Points Cheney Could Have Made…

I happen to think Cheney did a masterful job last night. Still, with the advantage of Wednesday-morning quarterbacking, I noticed a few opportunities he missed that would, in my opinion, have made his performance even stronger. Here are three of them:

1. Kerry and Edwards have made a mantra about Bush rushing to war and doing so “the wrong way,” by which they mean we did not assemble a “true” or “real” coalition as Bush I did before the Gulf War in 1991. Edwards repeated this litany Tuesday night. But if the Gulf War coalition is the standard that must be met, why did John Kerry vote against the use of force in that war? Does anyone really believe that if that exact coalition had been duplicated this time Kerry would have been a supporter of this war?

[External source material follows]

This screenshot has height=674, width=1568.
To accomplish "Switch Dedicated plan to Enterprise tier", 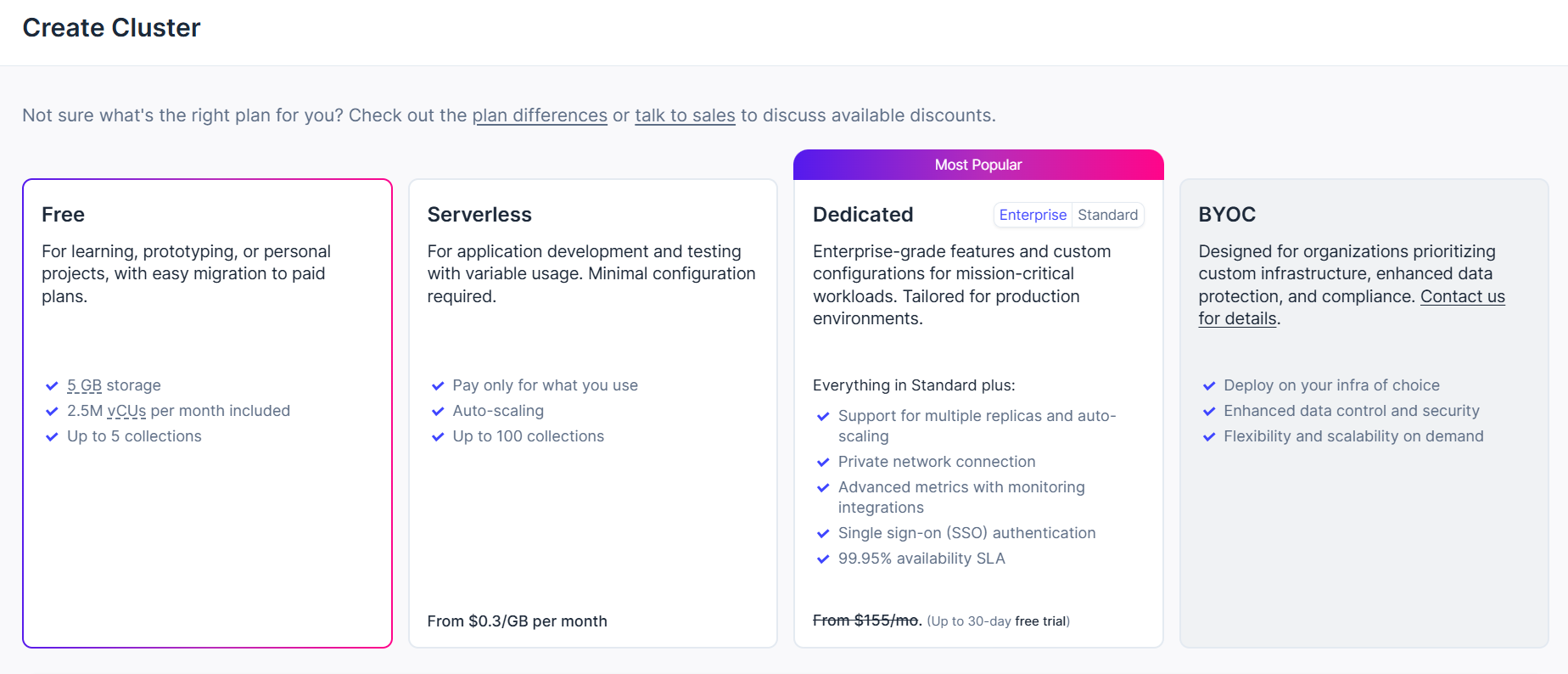I will (x=1033, y=216).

2. Another litany repeated by Edwards was criticism of Bush for supporting the outsourcing of jobs. But he and Kerry also criticize Bush for excluding foreign, i.e., mainly French, companies from profiting from reconstruction work in Iraq. In other words, Sen. Edwards, you actually favor outsourcing American jobs to foreign countries in rebuilding Iraq?

3. When asked what Kerry meant by passing a “global test,” Edwards replied by quoting something else Kerry said about hunting down terrorists wherever they are and killing them. But, Senator, surely by now it is clear that Kerry is not a reliable source as to what Kerry means in any given statement. This is just one more instance of Kerry saying conflicting things on the same subject.

Say What? (7)

  1. Michelle Dulak Thomson October 7, 2004 at 12:43 pm | | Reply

    I wish Cheney had taken a moment to rebut Edwards’ point that Cheney himself had advocated scrapping most of the same weapons systems that Kerry was accused of voting against. This is true, but with a twist: Kerry promised to vote against them in his 1984 Senate bid — that is, while the Cold War was still on. Cheney’s statement was in (I think) 1989. Big difference, yes?

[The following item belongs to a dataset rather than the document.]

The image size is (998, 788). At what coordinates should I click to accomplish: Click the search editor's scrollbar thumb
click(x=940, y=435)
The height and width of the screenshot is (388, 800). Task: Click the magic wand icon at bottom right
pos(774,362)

  2. Cobra October 7, 2004 at 7:10 pm | | Reply

    http://www.thecobraslair.com/National%20Issues20.html

    I guess anybody can be effective at debates if they lie enough. The most obvious one was Cheney claiming to have never met Edwards, and that alone will perhaps leave the most memories of this debate, because it was his most powerful moment. Another blatant example was when Cheney had the AUDACITY to claim that he had NEVER SUGGESTED a connection between Iraq and the attack on 9/11. That was the entire strategy of the Bush propaganda campaign, hilighted by Cheney’s insistance on speaking out to the media, that is, when he wasn’t in a “secret location.”

    >>>Evidence of a connection, if any exists, has never been made public. Details that Cheney cited to make the case that the Iraqi dictator had ties to Al Qaeda have been dismissed by the CIA as having no basis, according to analysts and officials. Even before the war in Iraq, most Bush officials did not explicitly state that Iraq had a part in the attack on the United States two years ago.

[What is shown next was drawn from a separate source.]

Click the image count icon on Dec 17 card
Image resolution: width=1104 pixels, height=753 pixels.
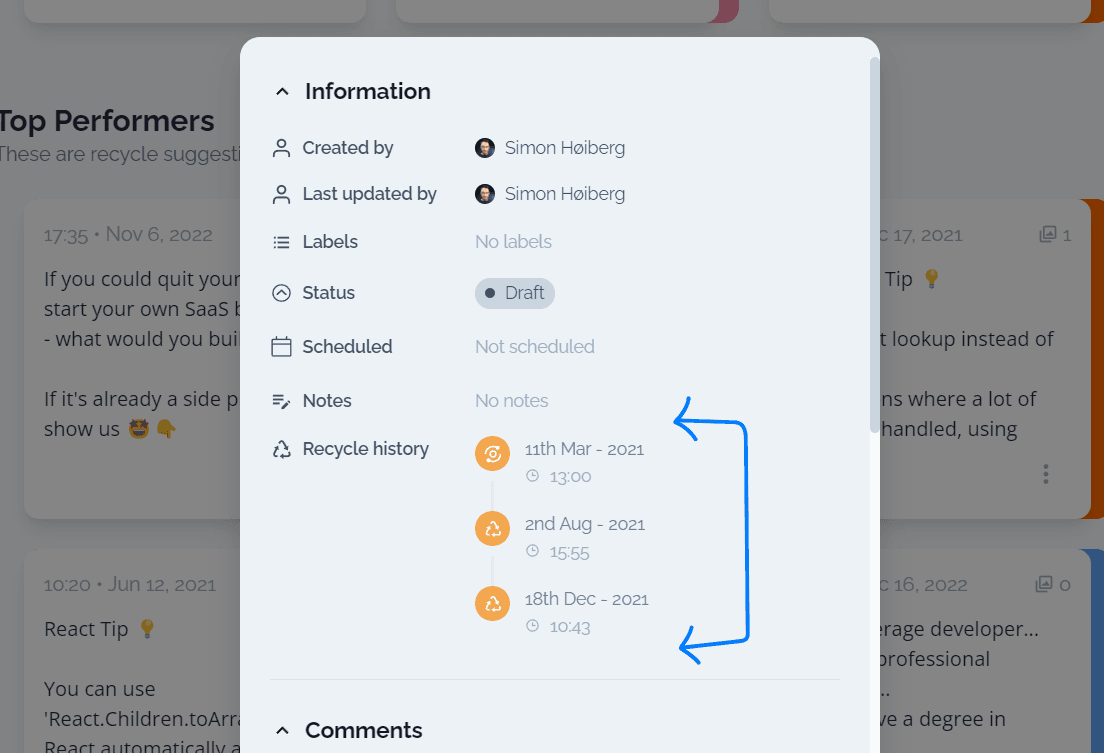pos(1048,235)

    But Cheney left that possibility wide open in a nationally televised interview two days ago, claiming that the administration is learning “more and more” about connections between Al Qaeda and Iraq before the Sept. 11 attacks. The statement surprised some analysts and officials who have reviewed intelligence reports from Iraq.”

    http://www.boston.com/news/nation/articles/2003/09/16/cheney_link_of_iraq_911_challenged/

    And here during the GOP Convention:

    >>>It is a familiar strategy. Bush and particularly Cheney have long suggested links between Hussein and terrorist groups, even al Qaeda. But investigations after the war, such as the inquiry by the bipartisan Sept. 11 commission, have largely disproved the alleged connections. Yet in their convention speeches, the president and the vice president linked Sept. 11 and Iraq even more tightly than before.

    “In a campaign that has reached around the world, we have captured or killed hundreds of al Qaeda,” Cheney said, in quick succession mentioning the wars in Afghanistan and Iraq. “In Iraq,” he said, “we dealt with a gathering threat and removed the regime of Saddam Hussein.”

    http://www.washingtonpost.com/wp-dyn/articles/A62435-2004Sep4.html

    This kind of bait-and-switch technique was effective for Bush and Cheney because it played on America’s weaknesses. There aren’t enough Americans who take the time to actually READ and RESEARCH many topics on their own, and rely on mainly television and talk radio for their information. Also, there was an avenging spirit, and a desire to “make somebody pay” for 9/11. The ill-read, ignorant and ethnocentric masses didn’t really make a distinction between the predominantly Saudi, and Islamic fundamentalist Al Qaeda and the secular Saddam Hussein’s Iraqi regimes. Everybody conveniently became “they” and “them.” As we CONCLUSIVELY found out this week, there was NO CONNECTION and NO weapons of mass destruction.

    http://www.boston.com/dailynews/281/wash/Bush_Cheney_concede_Saddam_had:.shtml

    I will say this for Dick Cheney. He appears to have a far better grasp of the policies, strategies and vision of the Bush Administration than Bush himself does, and can actually articulate them. I don’t know if that’s an especially good thing or not.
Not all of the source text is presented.